В "Лекциях по русской литературе" Набоков замечал, что первой силой, стеснявшей писателей и художников в России XIX века, было правительство, а второй - "антиправительственная, общественная, утилитарная критика". "Левые критики боролись с существующим деспотизмом и при этом насаждали другой, свой собственный", - не без справедливости утверждал он. Похожим образом рассуждал и Бердяев (сам прошедший через увлечение народничеством и легальным марксизмом и разочаровавшийся в них после революции 1905 года), упрекая русскую интеллигенцию в сборнике "Вехи" (1909) в грехе "народопоклонства": ведь от писателя, мыслителя, художника требовали лишь "полезных" для дела освобождения народа идей, все остальные объявлялись не заслуживающими внимания.

Леонтьев с его убеждением, что сохранить красивое старое дерево не менее важно, чем купить лекарство крестьянину, оказался враждебным чужаком в демократическом лагере.

В личном плане вехой разрыва с демократическими кругами стало окончательное расхождение с Тургеневым. Оно не было обозначено какими-то разговорами или действиями. Просто - разошлись… За несколько месяцев до этого Тургенев, как помним, способствовал публикации критической статьи Леонтьева о своем романе "Накануне". Но, возможно, это стало толчком к тому, чтобы перестать поддерживать даже видимость прежних отношений. Позднее, в 1876 году, Тургенев прислал Леонтьеву последнее свое письмо с советом отказаться от написания романов и беллетристики, утверждая, что Константину Николаевичу больше удаются не художественные произведения, а "ученые, этнографические и исторические сочинения". Леонтьеву хватило выдержки, чтобы промолчать, но тургеневское письмо болезненно задело самолюбие - ведь его произведения отверг человек, который сам и благословил его на литературное поприще. Справедливости ради надо сказать, что и Леонтьев не раз довольно резко отзывался о романах Тургенева: то, по его мнению, автора "Рудина" и "Дворянского гнезда" "духовно не стало" после публикации "Отцов и детей", то Тургенев стал "ничтожен как прах", написав "Дым"… Думаю, до Тургенева доходили некоторые из этих оценок.

Позднее Леонтьев четко отделил свое доброе отношение к Тургеневу-человеку (красивый, добрый, светский человек, протянувший ему руку помощи в трудное время, - благодетель) от своего мнения о нем как писателе (талантливый, но не оригинальный писатель, уступавший по силе дара многим современникам). В конце жизни Константин Николаевич написал искренние воспоминания о Тургеневе, где попытался показать обе эти стороны. Там есть и такое рассуждение: "Нельзя, разумеется, и теперь не ценить таланта Тургенева, но нельзя же и равнять его, напр., хоть бы со Львом Толстым, а в некоторых отношениях его надо поставить ниже Писемского, ниже Достоевского, ниже Щедрина. По лиризму - гораздо ниже Достоевского; по широкой и равномерно разлитой объективности - ниже Писемского; по силе ядовитого комизма (от которого Тургенев был все-таки не прочь) и по пламенной сатирической злобе - ниже Щедрина, за которым и не разделяющий его направления человек должен все-таки признать эти свойства".

• ИСХОДНЫЕ ДАННЫЕ:
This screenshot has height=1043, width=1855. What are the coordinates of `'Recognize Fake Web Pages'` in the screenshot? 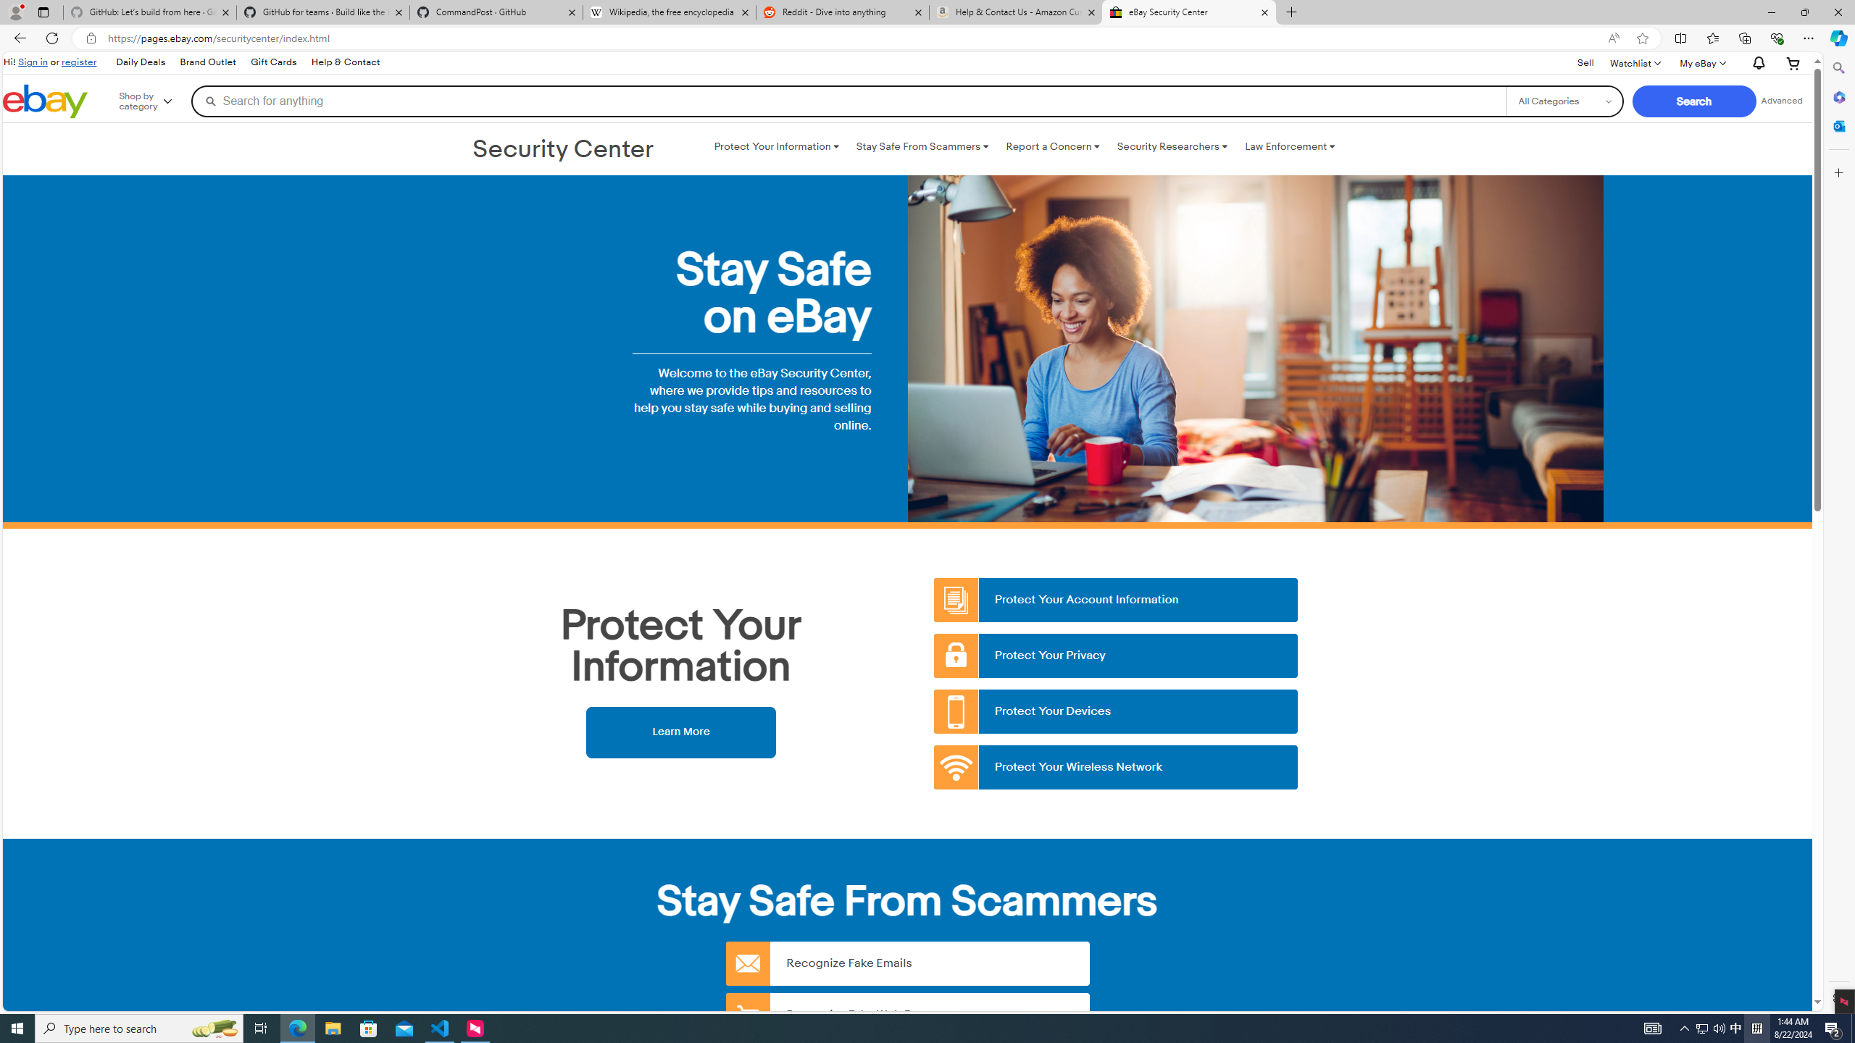 It's located at (907, 1015).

• ЗАДАНИЯ:
- a) Перепишите из отрывка о Леонтьеве и Тургеневе всё от «Леонтьев с его» и до «в демократическом лагере.».
- b) Ответьте по отрывку о Леонтьеве и Тургеневе:
(i) В каком году Тургенев прислал Леонтьеву свое последнее письмо?
(ii) В каком сборнике Бердяев упрекал русскую интеллигенцию в грехе «народопоклонства»?
(iii) Ниже какого писателя Леонтьев ставил Тургенева по лиризму?

• ОТВЕТЫ:
- a)
Леонтьев с его убеждением, что сохранить красивое старое дерево не менее важно, чем купить лекарство крестьянину, оказался враждебным чужаком в демократическом лагере.

- b)
(i) В 1876 году.
(ii) В сборнике «Вехи» (1909).
(iii) Ниже Достоевского.